Ralph Lauren invites everyone to return to (his) office
The First Art Newspaper on the Net    Established in 1996 Wednesday, December 25, 2024


Ralph Lauren invites everyone to return to (his) office
Models in looks from Ralph Lauren’s fall collection in New York in April 2024. Ralph Lauren’s fall collection was a field of cashmere, leather and silk in muted tones of taupe and greige. (Ralph Lauren via The New York Times)

by Vanessa Friedman



NEW YORK, NY.- Having mixed feelings about return to office? Not sure what to wear? Ralph Lauren has a solution for that.

On Monday night, paparazzi were camped out in front of the nondescript glass-door building at Madison Avenue and 58th Street where Lauren has his storied headquarters, there to record the arrivals of Jessica Chastain, Kerry Washington and Glenn Close, among others. The reason: Lauren’s latest … well, not show, exactly. More like episode in the long-running series he has been directing called “This Is My Life.”

For the past few years (even before COVID), Lauren has been framing his collections as glimpses into his private world. There was, for example, the 2017 show held in the garage in Bedford, New York, where he keeps his collection of rare cars, including a 1938 Bugatti 57SC Atlantic once valued at $40 million. After the pandemic lockdowns had lifted, there was the show held in a room that had been conceived as a doppelgänger of his own Fifth Avenue living room, down to the bowls of multicolored M & M’s and the faux view over Central Park. There was the last show, which recreated his ranch in Colorado, including the wood beams and active fireplaces.

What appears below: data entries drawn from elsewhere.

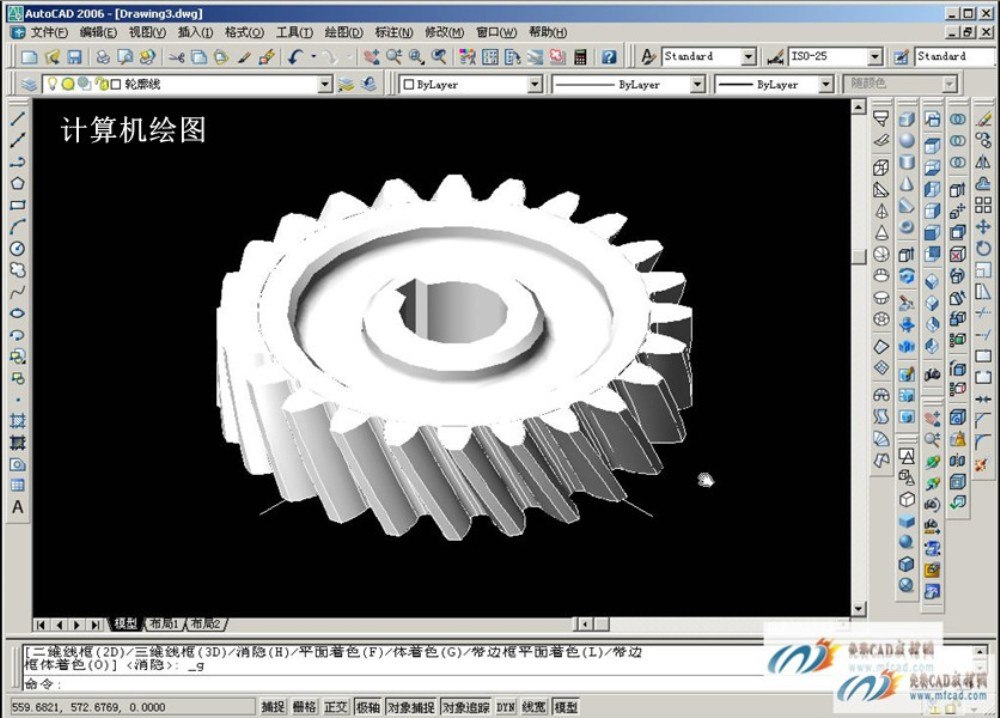This screenshot has width=1000, height=718.
Task: Toggle DYN dynamic input button
Action: (x=505, y=707)
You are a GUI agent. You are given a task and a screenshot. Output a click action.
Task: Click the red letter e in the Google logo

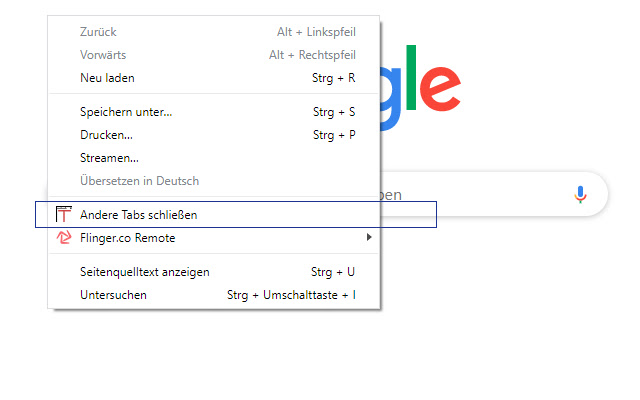pyautogui.click(x=438, y=88)
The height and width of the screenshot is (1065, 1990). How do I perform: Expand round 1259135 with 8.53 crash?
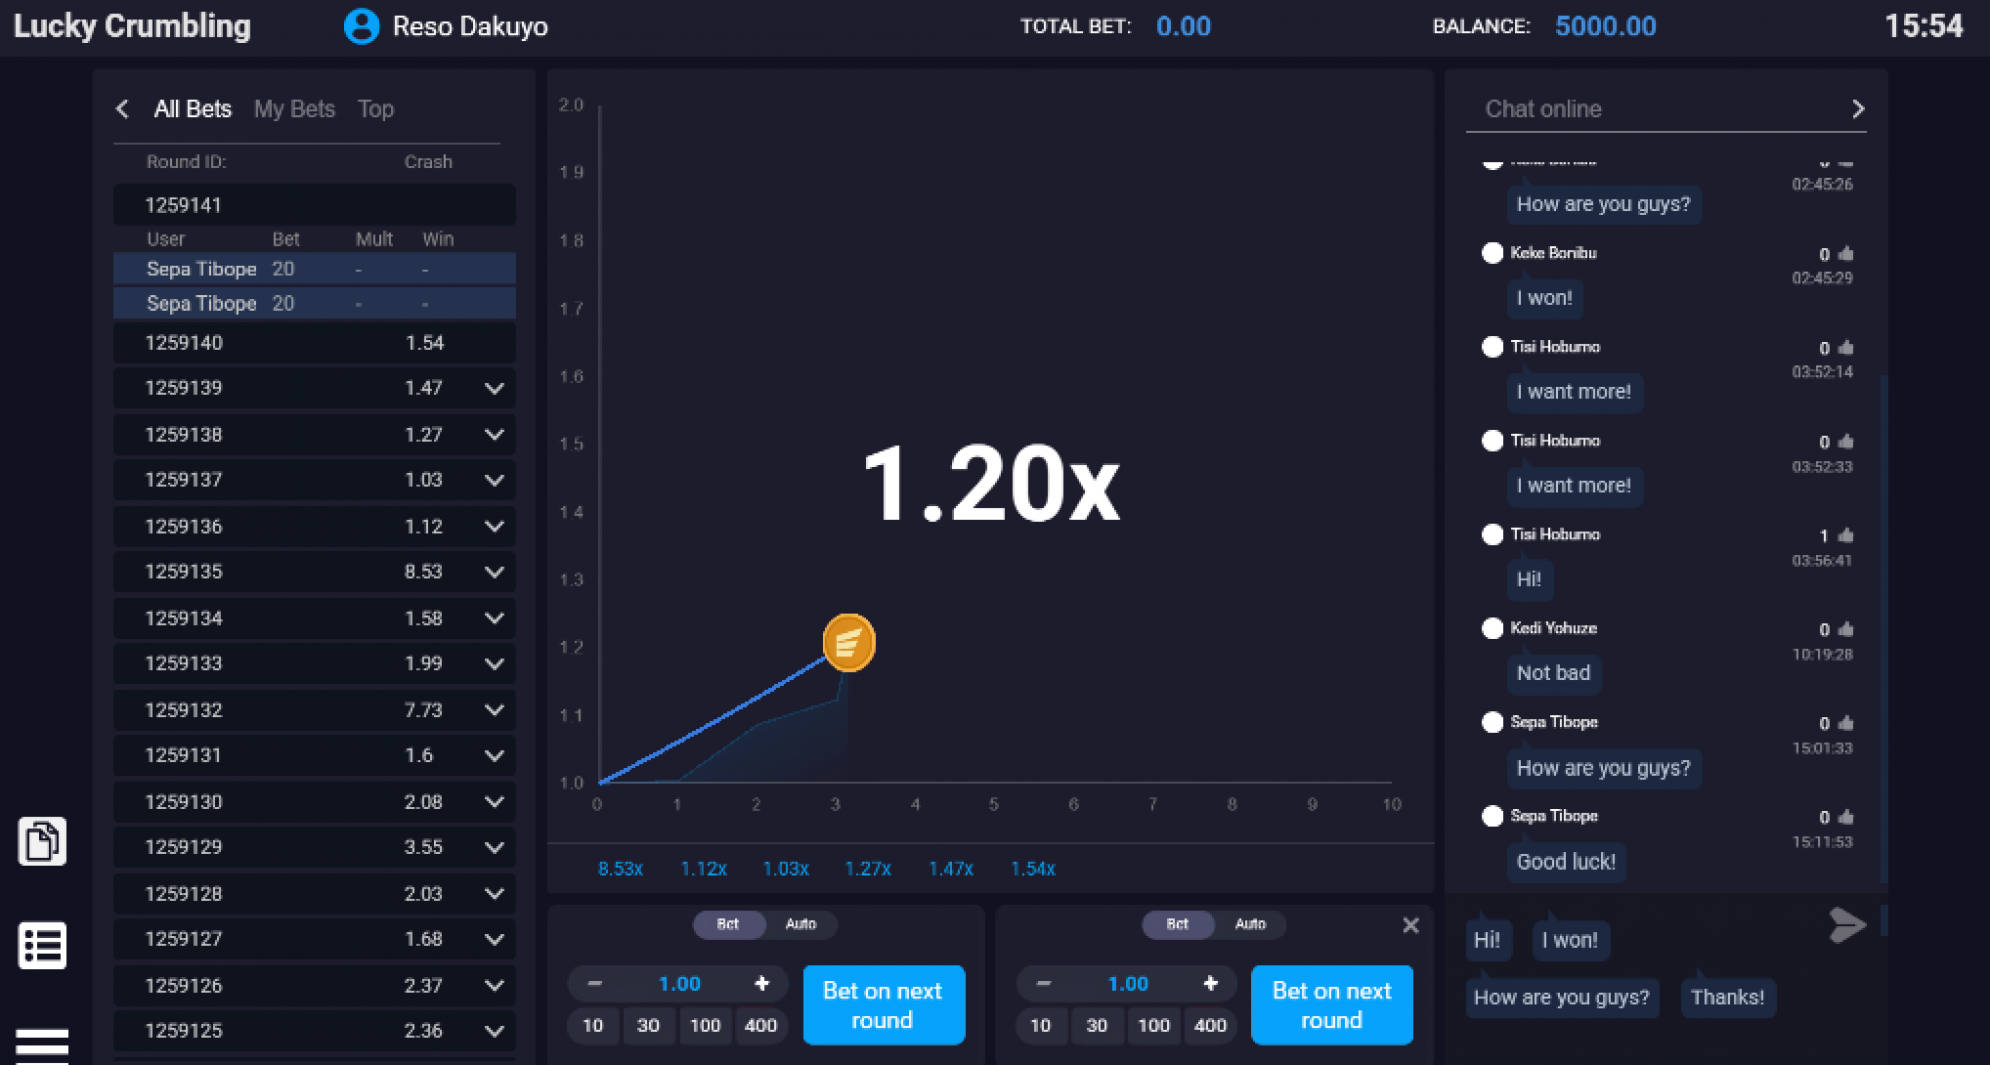click(494, 572)
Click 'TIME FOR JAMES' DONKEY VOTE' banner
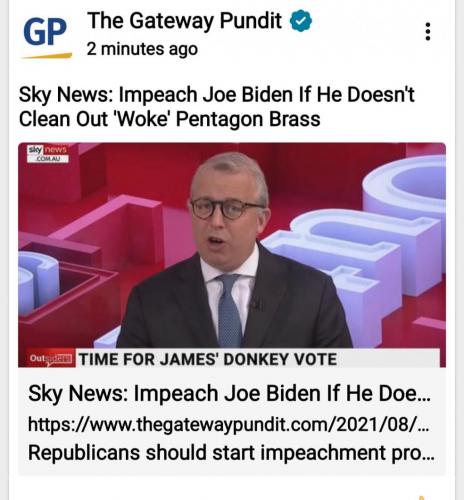The height and width of the screenshot is (500, 464). 208,359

And now he was throwing open the doors of his mahogany-paneled, art-bedecked place of work, the better to display his fall womenswear line.

It’s both an incredibly generous act and a deeply narcissistic one. Not to mention a meta-narrative about a designer who dreamed of mythic worlds — the pioneer West, the Stork Club, the Morgan manse — and created the clothes for them, and then those clothes sold so well that he could actually build the dream worlds for himself and invite everyone in. The promise implicit in the experience being, of course, that if you buy the outfits, the rest may follow. Goals!

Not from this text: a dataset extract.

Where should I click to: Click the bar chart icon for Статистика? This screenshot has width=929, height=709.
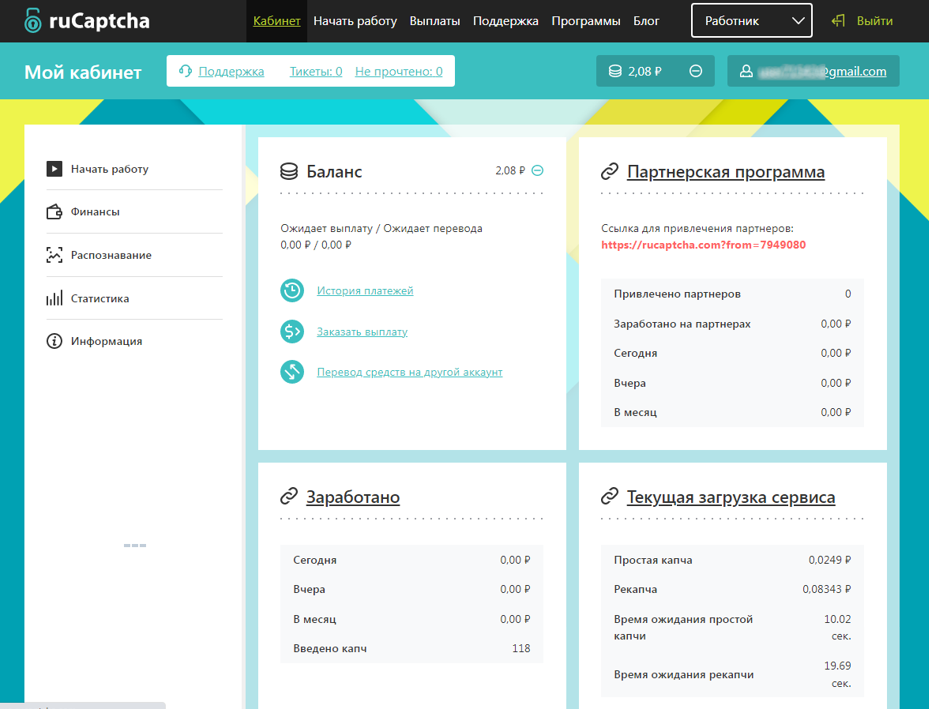click(54, 298)
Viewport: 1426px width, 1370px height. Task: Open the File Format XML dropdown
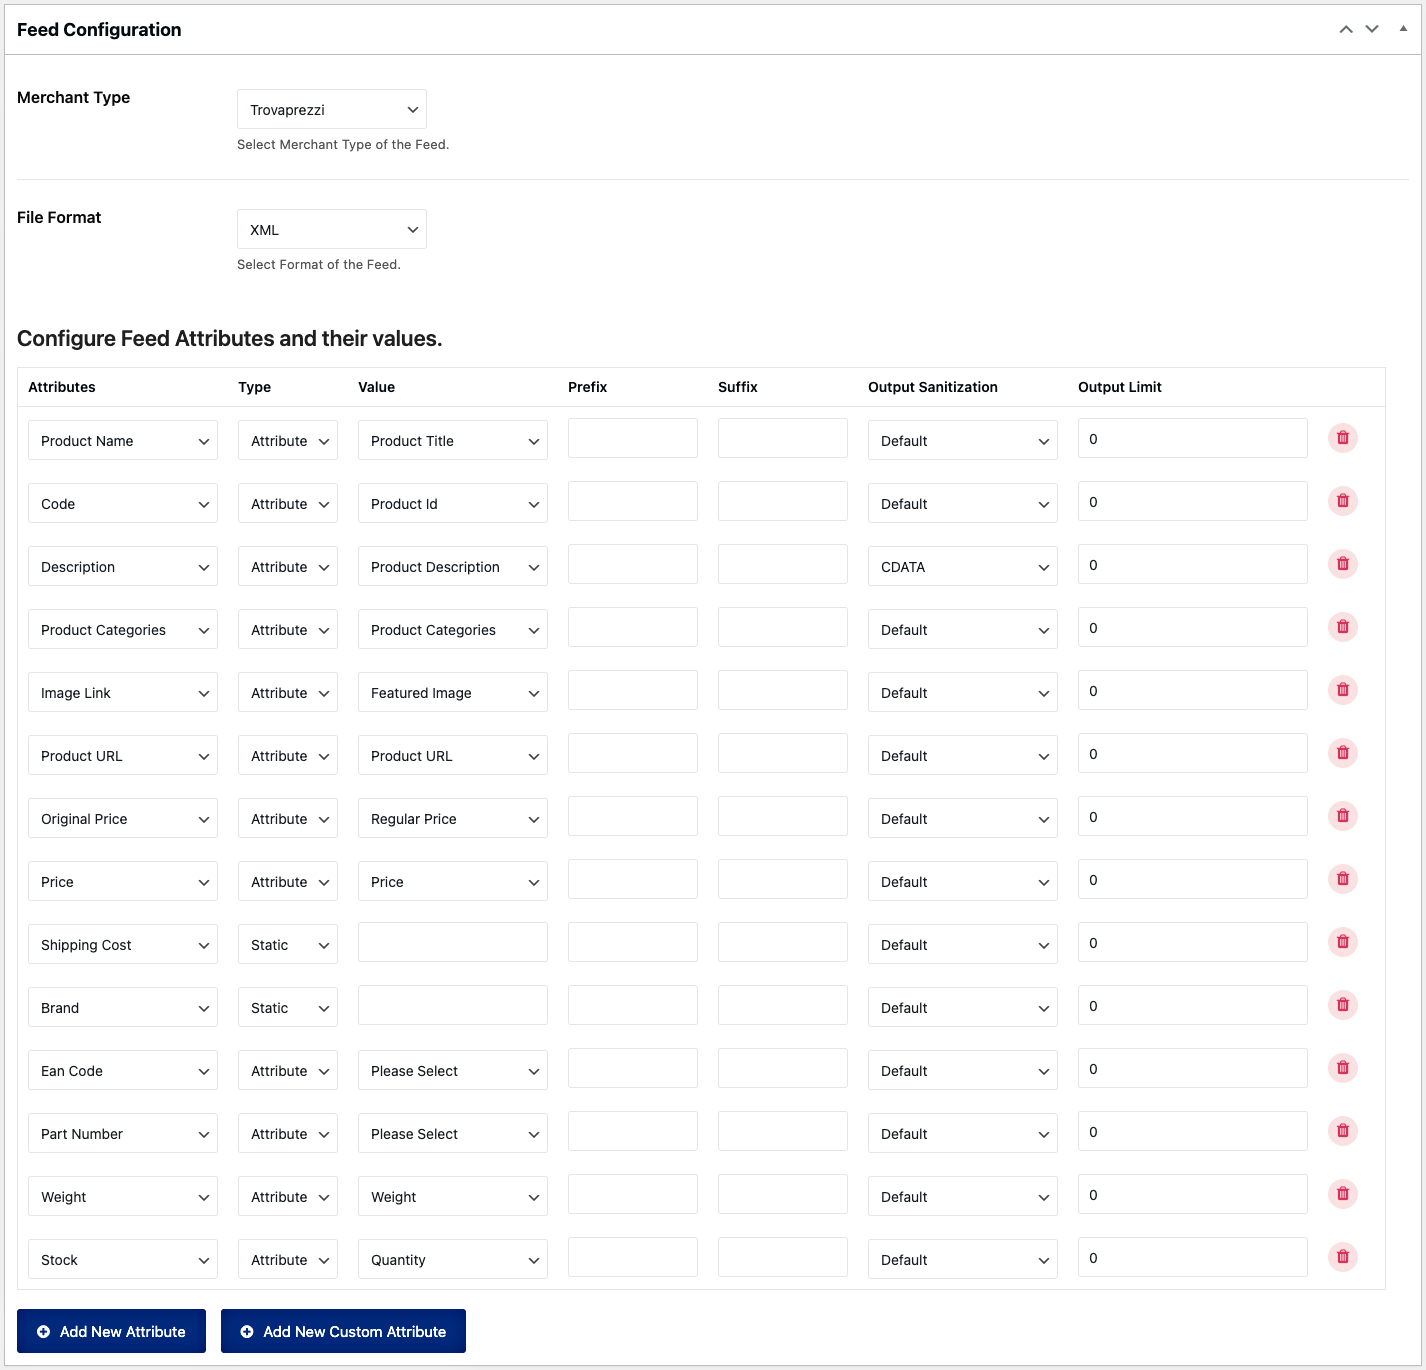pyautogui.click(x=331, y=229)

“These are the chairs we all have in our offices,” one executive whispered, gesturing to the leather and chrome seating in the show space as tux-clad servers circled toting Champagne. The leather of the chairs, a sort of burnished brown, even had a special name, the executive said: RL Gold. As it happens, Lauren’s first show was also held in his then-office, in 1972. It was a full circle moment, a reminder of how far the boy from the Bronx had come and how consistent his values.

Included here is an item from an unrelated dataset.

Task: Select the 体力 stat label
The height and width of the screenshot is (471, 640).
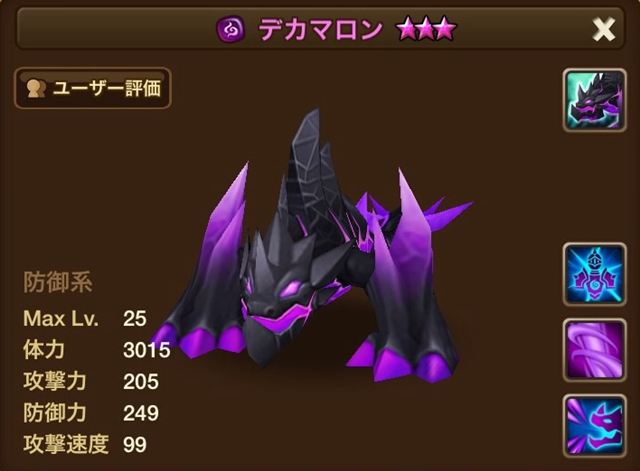Action: (44, 350)
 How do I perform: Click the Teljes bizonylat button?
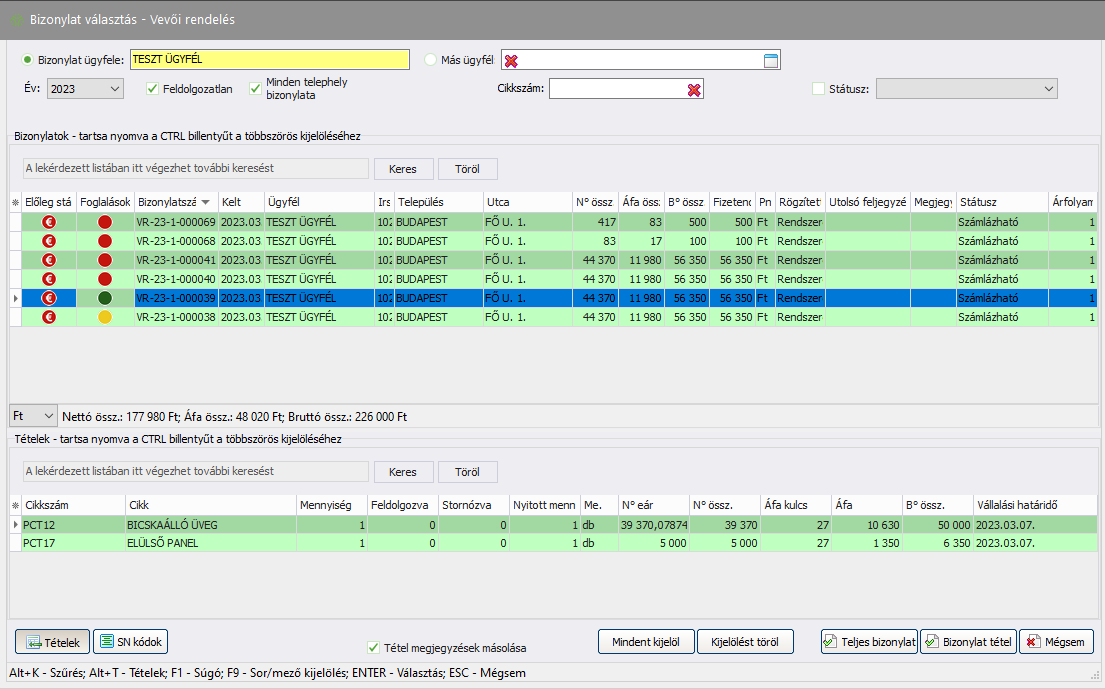pyautogui.click(x=868, y=642)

Those values are also, natch, most visible in the clothes (and underscored by the fact that the once-and-future supermodel Christy Turlington opened the show). This time around, that meant a romp through the fields of greige in monochrome cashmere, wool and silk, with the occasional sparkling bias-cut slip dress slinking through, like a shower of gold swaddled in the warmth of a chunky cardigan. There were swishy trousers and plush overcoats, neckties mixed up with cowboy hats, a bit of fringe and the occasional beat-up leather. Think of it as comfort suiting de luxe or power-leisure, a security blanket of executive plushiness, complete with matching handbags.

Afterward, Lauren invited everyone to dinner at the Polo Bar, his paradise of clubby dining. That included the models, who arrived after the show without changing their clothes. (“I hope nobody spills,” said David Lauren, one of the designer’s three children and the company’s chief branding and innovation officer.) Framed by the walls of ancestral — or ancestral-effect — oil portraits and equestrian scenes, in a room redolent of pastrami amuse-bouches and the scent of deal-making, the runway looks were entirely at home.